Stored items
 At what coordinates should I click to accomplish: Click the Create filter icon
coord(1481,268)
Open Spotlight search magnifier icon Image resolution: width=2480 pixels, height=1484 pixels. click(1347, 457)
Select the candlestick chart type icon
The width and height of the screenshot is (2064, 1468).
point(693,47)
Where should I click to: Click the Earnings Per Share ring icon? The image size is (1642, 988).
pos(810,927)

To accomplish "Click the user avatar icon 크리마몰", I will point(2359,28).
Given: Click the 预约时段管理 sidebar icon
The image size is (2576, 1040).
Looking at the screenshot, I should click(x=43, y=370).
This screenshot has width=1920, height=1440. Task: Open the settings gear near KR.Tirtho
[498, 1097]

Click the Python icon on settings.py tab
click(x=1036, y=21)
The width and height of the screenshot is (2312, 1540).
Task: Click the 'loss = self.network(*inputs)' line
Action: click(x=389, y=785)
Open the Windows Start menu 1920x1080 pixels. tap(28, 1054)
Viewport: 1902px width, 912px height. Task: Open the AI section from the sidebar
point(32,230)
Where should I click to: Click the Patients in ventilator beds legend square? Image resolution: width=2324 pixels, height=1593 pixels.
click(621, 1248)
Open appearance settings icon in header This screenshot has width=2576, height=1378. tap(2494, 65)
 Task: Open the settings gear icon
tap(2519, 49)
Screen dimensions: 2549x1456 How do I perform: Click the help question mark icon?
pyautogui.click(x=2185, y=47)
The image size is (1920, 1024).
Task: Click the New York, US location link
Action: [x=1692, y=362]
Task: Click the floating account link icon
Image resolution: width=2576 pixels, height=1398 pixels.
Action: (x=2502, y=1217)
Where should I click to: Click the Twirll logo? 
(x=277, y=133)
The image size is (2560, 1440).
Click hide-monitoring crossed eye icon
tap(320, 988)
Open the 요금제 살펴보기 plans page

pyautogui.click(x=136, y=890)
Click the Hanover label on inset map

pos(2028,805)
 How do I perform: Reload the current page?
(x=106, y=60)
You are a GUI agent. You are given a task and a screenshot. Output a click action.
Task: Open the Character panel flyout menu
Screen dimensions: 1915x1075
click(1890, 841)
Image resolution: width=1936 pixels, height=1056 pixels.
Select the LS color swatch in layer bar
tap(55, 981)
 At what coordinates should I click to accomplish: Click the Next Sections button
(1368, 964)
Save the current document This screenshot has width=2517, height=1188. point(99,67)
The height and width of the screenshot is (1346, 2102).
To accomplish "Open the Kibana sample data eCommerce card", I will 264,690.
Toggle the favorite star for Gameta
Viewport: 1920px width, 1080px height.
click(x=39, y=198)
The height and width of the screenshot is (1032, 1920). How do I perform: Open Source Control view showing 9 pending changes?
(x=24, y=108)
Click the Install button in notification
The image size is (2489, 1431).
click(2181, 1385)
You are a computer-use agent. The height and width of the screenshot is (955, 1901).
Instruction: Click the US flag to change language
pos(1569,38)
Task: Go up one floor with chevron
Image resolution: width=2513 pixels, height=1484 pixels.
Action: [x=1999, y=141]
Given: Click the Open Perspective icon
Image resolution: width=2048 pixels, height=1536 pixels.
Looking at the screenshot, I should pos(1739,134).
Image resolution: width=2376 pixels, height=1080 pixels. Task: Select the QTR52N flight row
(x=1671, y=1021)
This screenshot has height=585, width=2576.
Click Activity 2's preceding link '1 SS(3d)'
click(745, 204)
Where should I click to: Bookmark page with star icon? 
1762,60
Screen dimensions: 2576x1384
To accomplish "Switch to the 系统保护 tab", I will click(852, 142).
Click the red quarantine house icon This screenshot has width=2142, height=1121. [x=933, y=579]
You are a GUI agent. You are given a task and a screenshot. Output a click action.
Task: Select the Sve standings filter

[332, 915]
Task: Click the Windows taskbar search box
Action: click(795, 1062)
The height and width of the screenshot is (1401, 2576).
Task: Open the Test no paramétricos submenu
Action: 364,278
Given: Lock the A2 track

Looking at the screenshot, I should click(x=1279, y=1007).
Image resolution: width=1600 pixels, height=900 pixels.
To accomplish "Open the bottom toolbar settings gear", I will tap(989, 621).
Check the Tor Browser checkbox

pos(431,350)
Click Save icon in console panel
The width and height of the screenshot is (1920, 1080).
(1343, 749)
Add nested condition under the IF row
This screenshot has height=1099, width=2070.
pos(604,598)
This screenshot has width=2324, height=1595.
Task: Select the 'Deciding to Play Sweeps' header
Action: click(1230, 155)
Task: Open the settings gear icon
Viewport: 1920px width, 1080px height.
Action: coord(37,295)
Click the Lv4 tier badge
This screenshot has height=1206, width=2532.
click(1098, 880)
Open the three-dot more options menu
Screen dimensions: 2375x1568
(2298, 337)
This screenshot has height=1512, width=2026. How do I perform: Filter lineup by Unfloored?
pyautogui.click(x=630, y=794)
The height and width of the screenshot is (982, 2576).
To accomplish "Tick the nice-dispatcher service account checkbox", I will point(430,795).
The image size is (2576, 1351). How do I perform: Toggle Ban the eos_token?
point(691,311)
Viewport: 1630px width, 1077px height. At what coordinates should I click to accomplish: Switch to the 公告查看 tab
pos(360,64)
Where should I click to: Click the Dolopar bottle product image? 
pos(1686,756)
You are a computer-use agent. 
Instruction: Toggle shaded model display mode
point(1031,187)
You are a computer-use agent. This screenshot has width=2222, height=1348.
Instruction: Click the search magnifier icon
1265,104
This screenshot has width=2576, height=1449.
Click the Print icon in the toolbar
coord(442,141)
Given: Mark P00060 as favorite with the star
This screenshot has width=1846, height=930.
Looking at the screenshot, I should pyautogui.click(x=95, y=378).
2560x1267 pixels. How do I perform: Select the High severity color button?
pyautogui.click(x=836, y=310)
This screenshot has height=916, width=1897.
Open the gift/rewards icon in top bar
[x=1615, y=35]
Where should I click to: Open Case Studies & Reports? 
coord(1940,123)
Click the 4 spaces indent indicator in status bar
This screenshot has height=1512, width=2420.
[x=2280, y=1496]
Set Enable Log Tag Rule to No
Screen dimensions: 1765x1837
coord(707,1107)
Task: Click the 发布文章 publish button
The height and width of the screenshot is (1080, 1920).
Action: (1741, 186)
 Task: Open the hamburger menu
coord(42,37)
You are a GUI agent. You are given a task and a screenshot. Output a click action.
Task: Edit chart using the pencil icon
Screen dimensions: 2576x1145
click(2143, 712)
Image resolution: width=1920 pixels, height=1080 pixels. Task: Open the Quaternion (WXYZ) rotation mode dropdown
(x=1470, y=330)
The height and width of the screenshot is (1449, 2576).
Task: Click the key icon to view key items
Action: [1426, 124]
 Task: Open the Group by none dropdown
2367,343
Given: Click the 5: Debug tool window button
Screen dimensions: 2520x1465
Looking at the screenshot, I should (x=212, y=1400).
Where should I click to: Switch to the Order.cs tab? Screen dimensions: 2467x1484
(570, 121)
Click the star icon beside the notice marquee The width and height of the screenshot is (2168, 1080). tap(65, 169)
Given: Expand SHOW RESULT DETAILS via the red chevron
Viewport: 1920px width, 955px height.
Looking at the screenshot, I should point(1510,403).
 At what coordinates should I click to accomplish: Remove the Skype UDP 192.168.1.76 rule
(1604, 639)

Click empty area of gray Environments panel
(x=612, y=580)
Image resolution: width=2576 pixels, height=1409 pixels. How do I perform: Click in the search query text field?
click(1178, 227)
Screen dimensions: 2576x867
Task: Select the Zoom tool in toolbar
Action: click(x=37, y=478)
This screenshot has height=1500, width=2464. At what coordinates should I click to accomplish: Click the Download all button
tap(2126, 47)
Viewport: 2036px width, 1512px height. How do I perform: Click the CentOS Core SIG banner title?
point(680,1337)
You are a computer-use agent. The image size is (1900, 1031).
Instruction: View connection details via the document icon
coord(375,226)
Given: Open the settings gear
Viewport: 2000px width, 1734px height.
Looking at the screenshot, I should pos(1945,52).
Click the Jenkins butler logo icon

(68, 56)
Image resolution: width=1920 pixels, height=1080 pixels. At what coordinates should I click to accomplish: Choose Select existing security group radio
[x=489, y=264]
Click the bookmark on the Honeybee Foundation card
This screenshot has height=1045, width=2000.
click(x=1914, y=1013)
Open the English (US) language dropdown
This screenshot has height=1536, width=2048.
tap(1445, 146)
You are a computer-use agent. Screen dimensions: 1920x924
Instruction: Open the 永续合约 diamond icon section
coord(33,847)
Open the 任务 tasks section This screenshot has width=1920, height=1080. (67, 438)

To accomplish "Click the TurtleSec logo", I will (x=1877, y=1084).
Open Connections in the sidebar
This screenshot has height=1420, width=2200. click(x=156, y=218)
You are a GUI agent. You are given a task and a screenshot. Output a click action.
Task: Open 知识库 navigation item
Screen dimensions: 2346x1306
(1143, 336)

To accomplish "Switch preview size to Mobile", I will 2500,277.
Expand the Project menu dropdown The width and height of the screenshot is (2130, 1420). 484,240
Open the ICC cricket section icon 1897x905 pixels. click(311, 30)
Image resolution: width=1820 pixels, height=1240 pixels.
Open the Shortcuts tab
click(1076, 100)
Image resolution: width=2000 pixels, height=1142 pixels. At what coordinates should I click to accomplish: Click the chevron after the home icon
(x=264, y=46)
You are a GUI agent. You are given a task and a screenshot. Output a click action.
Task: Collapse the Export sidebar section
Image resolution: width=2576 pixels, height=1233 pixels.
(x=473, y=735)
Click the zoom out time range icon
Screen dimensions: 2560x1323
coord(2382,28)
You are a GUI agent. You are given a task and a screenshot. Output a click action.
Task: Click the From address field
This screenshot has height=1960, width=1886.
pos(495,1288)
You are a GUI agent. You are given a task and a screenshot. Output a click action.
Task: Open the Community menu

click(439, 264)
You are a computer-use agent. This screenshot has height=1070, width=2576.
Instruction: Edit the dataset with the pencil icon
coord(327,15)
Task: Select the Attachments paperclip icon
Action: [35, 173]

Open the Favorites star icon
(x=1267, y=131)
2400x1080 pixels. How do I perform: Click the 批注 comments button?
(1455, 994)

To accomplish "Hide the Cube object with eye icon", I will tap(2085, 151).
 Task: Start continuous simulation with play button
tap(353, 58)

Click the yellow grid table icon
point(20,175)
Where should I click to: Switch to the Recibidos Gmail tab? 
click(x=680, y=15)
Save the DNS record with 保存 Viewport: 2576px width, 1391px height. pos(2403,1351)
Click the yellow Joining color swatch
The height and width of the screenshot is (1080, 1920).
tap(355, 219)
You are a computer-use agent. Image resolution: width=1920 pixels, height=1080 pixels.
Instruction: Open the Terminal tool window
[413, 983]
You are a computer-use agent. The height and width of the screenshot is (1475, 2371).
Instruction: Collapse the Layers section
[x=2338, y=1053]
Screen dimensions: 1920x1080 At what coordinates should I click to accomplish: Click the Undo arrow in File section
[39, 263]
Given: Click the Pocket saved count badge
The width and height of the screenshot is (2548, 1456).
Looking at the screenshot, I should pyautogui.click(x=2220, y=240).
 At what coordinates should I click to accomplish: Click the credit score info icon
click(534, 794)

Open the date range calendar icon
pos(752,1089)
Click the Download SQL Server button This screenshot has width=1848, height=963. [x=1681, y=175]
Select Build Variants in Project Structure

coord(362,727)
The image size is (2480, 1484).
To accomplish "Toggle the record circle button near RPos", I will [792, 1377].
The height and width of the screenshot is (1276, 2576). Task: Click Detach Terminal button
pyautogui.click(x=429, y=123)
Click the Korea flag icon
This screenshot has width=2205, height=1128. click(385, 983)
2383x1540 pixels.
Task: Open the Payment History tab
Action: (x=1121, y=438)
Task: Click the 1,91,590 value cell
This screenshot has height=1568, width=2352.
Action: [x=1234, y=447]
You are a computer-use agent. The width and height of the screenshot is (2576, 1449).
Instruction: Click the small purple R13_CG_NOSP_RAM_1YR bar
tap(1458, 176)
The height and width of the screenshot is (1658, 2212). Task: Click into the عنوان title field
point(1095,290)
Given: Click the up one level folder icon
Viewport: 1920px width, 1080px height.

> Task brief
Once the line with "Toggle the favorite star for Gameta" is found in the records above, print exactly that line and every line after it through the line with "Click the Install button in notification".

> Completed exercise
Toggle the favorite star for Gameta
Viewport: 1920px width, 1080px height.
click(x=39, y=198)
The height and width of the screenshot is (1032, 1920). How do I perform: Open Source Control view showing 9 pending changes?
(x=24, y=108)
Click the Install button in notification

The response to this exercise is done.